Moyer v. Strahl

10 Wis. 83 | Wis. | 1859

By the Court,

Cole, J.

A motion has been made to dismiss this appeal, for the reason, that it was not taken within thirty days, as required by the code. The order appealed from was entered on the 27th of November, and notice thereof given to the opposite party. The notice of appeal, which was served upon the clerk, is endorsed, filed, December 28. One of the attorneys, however, for the appellant, has *85made and filed an affidavit, in which he states, that the original notice of appeal was served upon the clerk, the same day that a copy thereof was served upon the attorney for the respondent, and that both services were made on the 23d of December. There is no counter affidavit filed, and we therefore are forced to believe that the clerk either made a mistake in dating the time the notice of appeal was filed, or that he did not file it the day it was actually served upon him. In either case, it would be hard to deprive the appellant of his right to an appeal on account of the mistake or default of the clerk, in filing the notice. The motion to dismiss the appeal is therefore denied.

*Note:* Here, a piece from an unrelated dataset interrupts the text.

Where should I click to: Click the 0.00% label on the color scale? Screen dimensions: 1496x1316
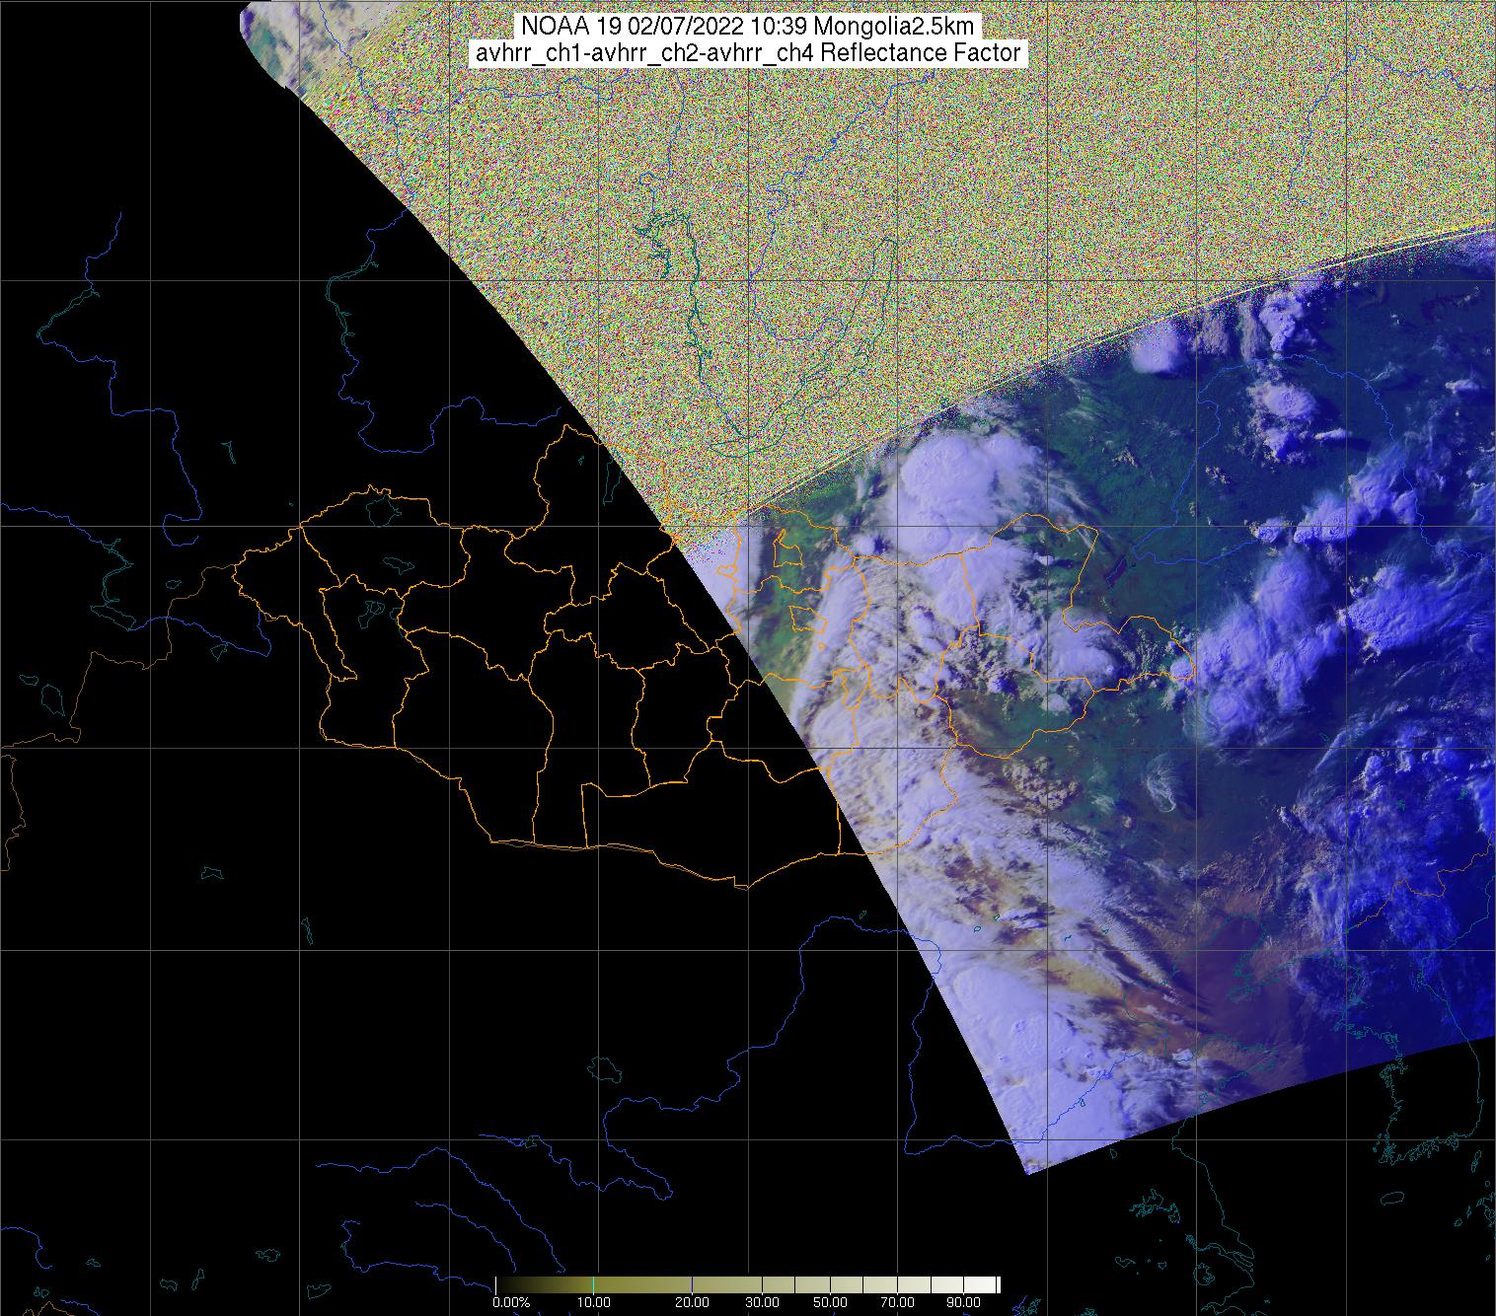(510, 1303)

The appeal was from an order adjudging the answer of the appellant frivolous. An examination of the answer will clearly show that it is not frivolous, within the decisions of this court, in the cases of Van Slyke vs. Carpenter et al., 7 Wis., 173; Grubb vs. Remington, id., 349; and The Farmers’ and Millers’ Bank vs. Sawyer, id., 379. If its allegations in respect to the usurous agreement should be sustained, by proper evidence, and it should be proven that the note was made payable in Minnesota for the express purpose of evading the usury laws of this State, it would present a serious question as to whether this did not constitute a good defence to the action. But it is not necessary for us to express any opinion upon the sufficiency of this answer, and whether it discloses a state of facts constituting a good de-fence or not, and we must not be understood as doing so. It is manifest, that the answer is not so clearly untenable and insufficient, that the court could determine its-character upon inspection, without argument or research. It admits of great doubt as to whether it does not set up a good defence.

The order of the Circuit Court adjudging the answer frivolous, must be reversed, and the eause remanded for further proceedings, according to law.